* Begin ENTRIES SHOWN *

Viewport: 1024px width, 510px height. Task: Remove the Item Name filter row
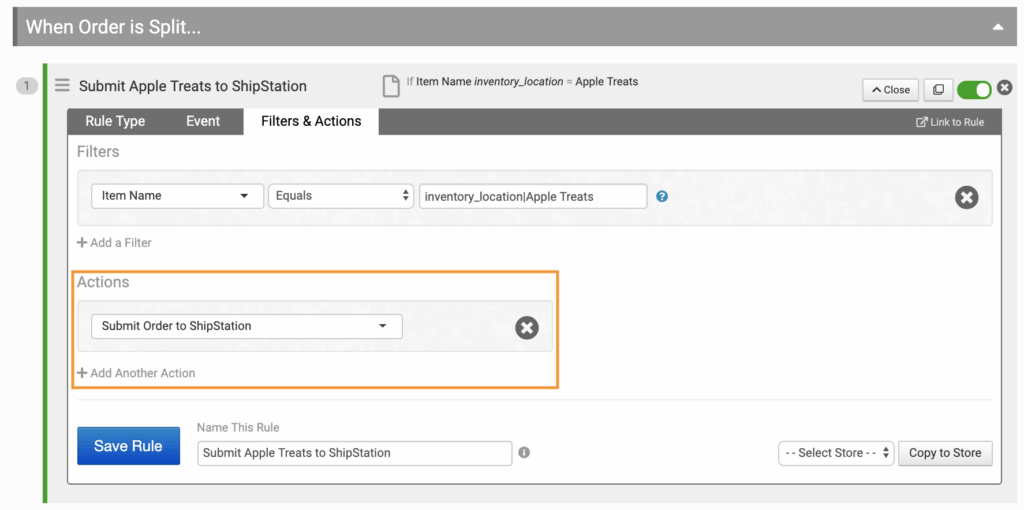point(966,197)
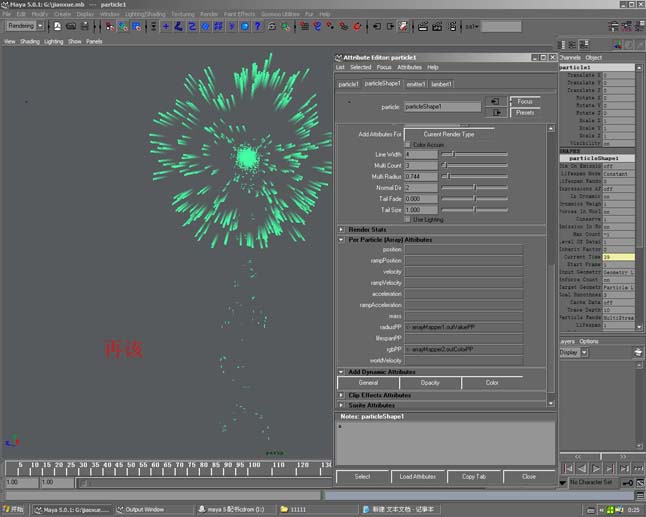Switch to the emitter1 tab
This screenshot has width=646, height=517.
pyautogui.click(x=416, y=84)
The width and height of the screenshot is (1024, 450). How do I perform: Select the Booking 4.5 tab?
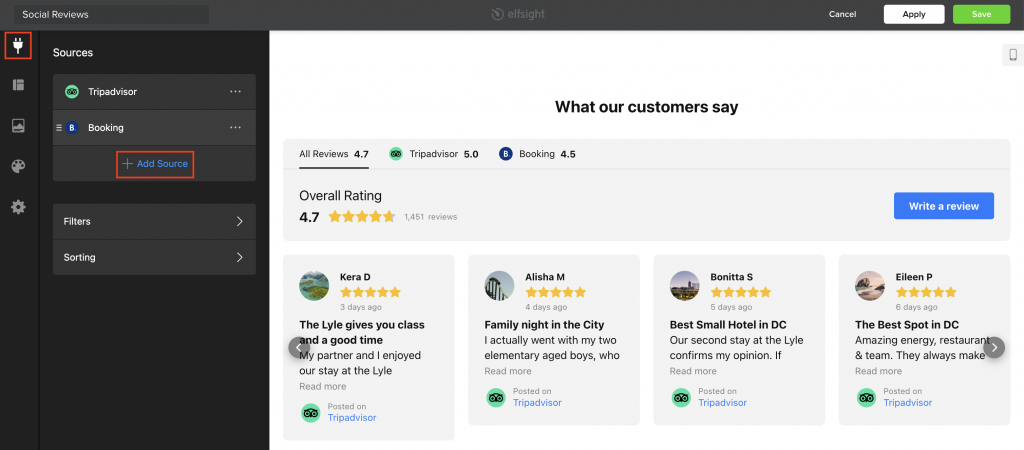pos(537,154)
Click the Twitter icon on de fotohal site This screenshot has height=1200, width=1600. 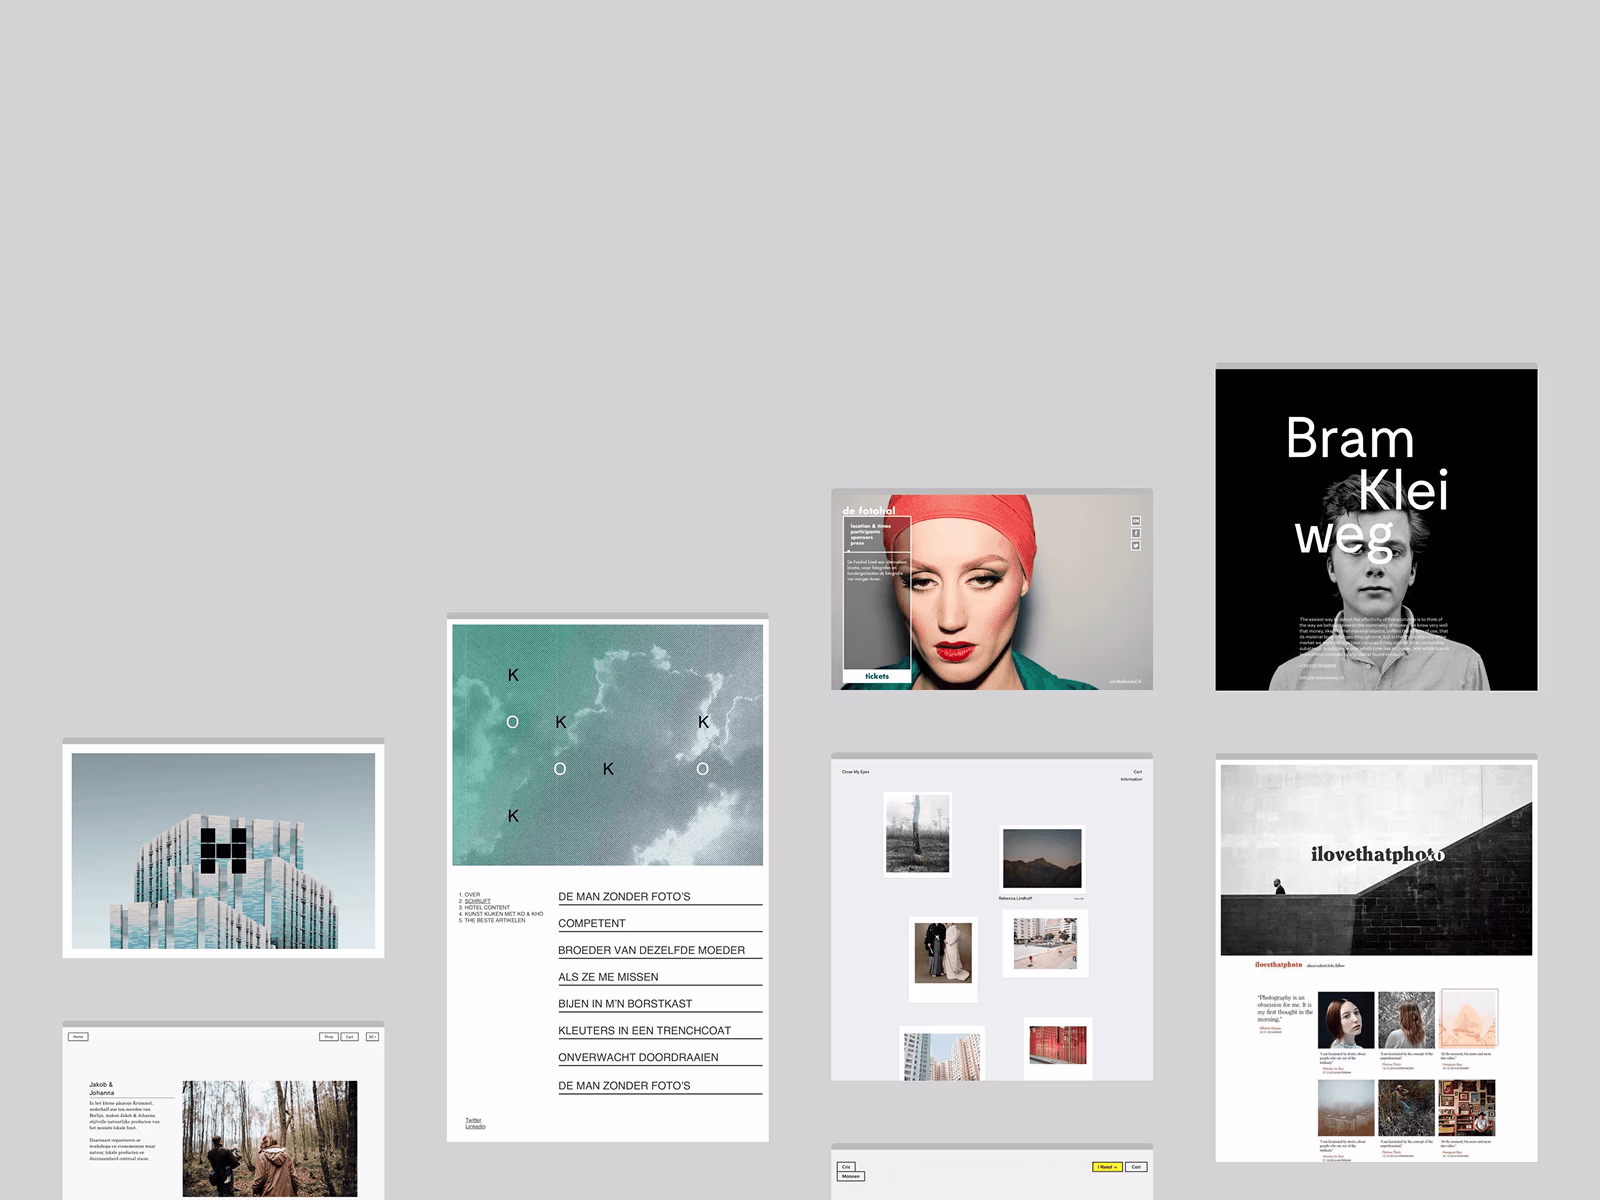coord(1136,545)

* End ENTRIES SHOWN *

[PROBLEM STATEMENT]:
Render everything from the start of the material down to the line containing "pos(537,154)" as a numbered list, skipping any blank lines. Leave the pictures out.

[RESPONSE TO THIS TASK]:
1. Viewport: 1024px width, 510px height. Task: Remove the Item Name filter row
2. point(966,197)
3. Switch to the emitter1 tab
4. This screenshot has width=646, height=517.
5. pyautogui.click(x=416, y=84)
6. The width and height of the screenshot is (1024, 450). How do I perform: Select the Booking 4.5 tab?
7. pos(537,154)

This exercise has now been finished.